Hi Scott,
I tried that, before realizing it didn't really do anything. Performing a multi-dataset fit with two guessed variables, say size_A and sizeA_v_sizeB, is of course completely equivalent to just having the two sizes as guessed variables. And if size_A is set to some arbitrary (but reasonable) value, sizeA_v_sizeB is equivalent to just fitting size_B, and produces the "absolute" uncertainty again. This would be different if the fit were truly multi-dataset in the sense that we had parameters in common between samples, so that constraining the size of A had some effect on the fit for B. But the parameters that are in common, like S02, we constrained to a standard rather than refining through a multi-dataset fit.
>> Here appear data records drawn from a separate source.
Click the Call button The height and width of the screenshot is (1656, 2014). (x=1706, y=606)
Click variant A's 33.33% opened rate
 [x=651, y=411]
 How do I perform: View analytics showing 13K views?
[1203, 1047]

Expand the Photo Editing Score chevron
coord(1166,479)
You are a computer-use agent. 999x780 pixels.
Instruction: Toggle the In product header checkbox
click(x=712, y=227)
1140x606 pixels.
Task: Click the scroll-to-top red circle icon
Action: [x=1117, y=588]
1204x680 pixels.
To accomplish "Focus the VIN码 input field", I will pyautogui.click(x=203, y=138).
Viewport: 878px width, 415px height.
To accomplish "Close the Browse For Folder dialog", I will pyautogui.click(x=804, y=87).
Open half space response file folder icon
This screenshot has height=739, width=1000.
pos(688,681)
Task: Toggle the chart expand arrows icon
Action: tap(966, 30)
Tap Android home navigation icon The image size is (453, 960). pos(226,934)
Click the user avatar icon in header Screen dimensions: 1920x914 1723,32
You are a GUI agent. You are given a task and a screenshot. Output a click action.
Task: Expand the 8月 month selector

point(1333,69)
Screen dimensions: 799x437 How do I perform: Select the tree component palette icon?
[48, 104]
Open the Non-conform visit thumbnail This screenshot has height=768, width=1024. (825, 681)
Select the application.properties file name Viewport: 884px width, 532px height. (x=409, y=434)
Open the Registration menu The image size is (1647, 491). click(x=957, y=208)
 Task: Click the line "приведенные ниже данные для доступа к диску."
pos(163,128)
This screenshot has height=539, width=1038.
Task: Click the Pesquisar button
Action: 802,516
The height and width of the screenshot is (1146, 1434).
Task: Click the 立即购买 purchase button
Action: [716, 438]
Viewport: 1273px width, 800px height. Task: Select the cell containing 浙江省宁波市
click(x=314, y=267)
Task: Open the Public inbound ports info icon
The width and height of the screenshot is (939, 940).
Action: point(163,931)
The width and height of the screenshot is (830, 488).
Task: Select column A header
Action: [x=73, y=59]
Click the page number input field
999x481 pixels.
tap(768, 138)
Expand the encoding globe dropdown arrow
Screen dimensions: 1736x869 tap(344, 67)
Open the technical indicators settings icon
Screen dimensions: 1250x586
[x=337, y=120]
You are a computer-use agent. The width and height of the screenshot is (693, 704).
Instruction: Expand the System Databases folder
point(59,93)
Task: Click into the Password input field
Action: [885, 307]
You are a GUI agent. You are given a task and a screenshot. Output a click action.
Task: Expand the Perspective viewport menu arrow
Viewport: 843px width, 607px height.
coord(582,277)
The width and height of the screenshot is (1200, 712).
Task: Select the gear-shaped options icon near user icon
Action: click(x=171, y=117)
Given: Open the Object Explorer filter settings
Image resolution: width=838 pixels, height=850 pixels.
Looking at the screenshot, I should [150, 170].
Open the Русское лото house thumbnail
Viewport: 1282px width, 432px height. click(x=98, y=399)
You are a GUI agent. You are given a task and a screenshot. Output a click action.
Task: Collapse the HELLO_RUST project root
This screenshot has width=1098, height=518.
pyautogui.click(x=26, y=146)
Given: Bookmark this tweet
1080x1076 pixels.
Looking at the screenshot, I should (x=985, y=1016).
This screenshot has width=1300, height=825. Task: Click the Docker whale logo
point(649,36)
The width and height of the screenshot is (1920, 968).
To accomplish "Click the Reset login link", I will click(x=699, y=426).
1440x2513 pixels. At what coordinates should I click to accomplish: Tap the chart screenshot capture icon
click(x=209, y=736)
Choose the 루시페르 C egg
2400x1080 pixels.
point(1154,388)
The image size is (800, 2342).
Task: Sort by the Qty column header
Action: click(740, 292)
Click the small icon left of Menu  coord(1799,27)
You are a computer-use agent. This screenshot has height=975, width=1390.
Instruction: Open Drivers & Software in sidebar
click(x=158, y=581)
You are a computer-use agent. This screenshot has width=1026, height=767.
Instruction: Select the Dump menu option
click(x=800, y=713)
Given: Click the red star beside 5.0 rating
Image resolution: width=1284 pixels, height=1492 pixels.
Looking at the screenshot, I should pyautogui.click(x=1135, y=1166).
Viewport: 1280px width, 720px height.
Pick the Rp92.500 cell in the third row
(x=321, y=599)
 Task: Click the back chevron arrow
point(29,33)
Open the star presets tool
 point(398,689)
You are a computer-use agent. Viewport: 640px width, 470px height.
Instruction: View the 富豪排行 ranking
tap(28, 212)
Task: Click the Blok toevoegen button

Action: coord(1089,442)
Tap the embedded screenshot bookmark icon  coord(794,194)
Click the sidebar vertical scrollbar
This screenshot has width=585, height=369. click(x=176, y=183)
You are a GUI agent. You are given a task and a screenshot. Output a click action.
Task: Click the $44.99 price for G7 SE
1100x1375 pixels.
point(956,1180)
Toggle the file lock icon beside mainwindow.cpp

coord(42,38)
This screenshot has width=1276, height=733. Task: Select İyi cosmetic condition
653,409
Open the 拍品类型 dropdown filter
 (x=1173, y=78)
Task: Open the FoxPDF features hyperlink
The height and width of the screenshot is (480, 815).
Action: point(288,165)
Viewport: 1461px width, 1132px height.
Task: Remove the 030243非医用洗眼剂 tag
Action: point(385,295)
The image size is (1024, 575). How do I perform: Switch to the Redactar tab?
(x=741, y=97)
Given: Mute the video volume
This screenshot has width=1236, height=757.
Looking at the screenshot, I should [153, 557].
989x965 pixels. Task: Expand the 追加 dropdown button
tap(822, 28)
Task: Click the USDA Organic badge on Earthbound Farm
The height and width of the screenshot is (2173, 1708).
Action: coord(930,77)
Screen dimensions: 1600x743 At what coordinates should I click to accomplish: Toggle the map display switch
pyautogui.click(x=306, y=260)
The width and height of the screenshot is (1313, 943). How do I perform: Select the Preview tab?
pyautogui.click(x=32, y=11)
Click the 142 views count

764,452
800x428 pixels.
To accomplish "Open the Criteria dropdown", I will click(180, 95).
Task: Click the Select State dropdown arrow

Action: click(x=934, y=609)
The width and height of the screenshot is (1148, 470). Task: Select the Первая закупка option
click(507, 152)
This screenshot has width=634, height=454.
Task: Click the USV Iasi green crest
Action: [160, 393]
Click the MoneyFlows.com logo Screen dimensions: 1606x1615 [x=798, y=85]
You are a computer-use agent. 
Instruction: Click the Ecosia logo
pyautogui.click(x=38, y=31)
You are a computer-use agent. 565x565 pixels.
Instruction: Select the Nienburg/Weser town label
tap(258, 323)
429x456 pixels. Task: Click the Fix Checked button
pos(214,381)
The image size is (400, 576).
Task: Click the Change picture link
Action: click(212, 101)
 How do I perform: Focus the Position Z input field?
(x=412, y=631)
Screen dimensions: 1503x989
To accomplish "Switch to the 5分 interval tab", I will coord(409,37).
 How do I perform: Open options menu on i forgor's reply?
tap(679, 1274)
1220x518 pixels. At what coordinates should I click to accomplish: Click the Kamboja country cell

I think (I think) the goal would be to know whether particle A was always larger than particle B (or vice versa). In that case, analyzing data for the two sets together should help: If you allow sizeA and sizeB to be adjusted in the fit, you may well get uncertainties that overlap, but will also get a measure of their correlation. Like you say, Adjusting sizeA and the size ratio would not change the final result, but it would put the emphasis on knowing the correlation, which I think is what you want. But I think that this might mean the multi-dataset fit would have to include S02 and other common parameters. It might also need to include some of the changes in k-weight, ranges, etc that you alluded to earlier. Basically it would mean looking for the correlation of the sizes. --Matt For completeness: Let's say you have sizeA = 15+/-4 and sizeB = 17+/-4. If sizeA and sizeB have a large, positve correlatation, increasing sizeA from 15 would mean that sizeB would have to increase from 17. A large, negative correlation would mean sizeB would have to *decrease* from 17, and a small correlation would mean that sizeA could change without necessarily causing any significant change in sizeB. In the airline ticket analogy, a survey of coach and first class ticket prices mighty give a difference in average prices that was smaller than the standard deviation in each price. The prices are positively and highly correlated, but to know that, you have to record both prices for each flight.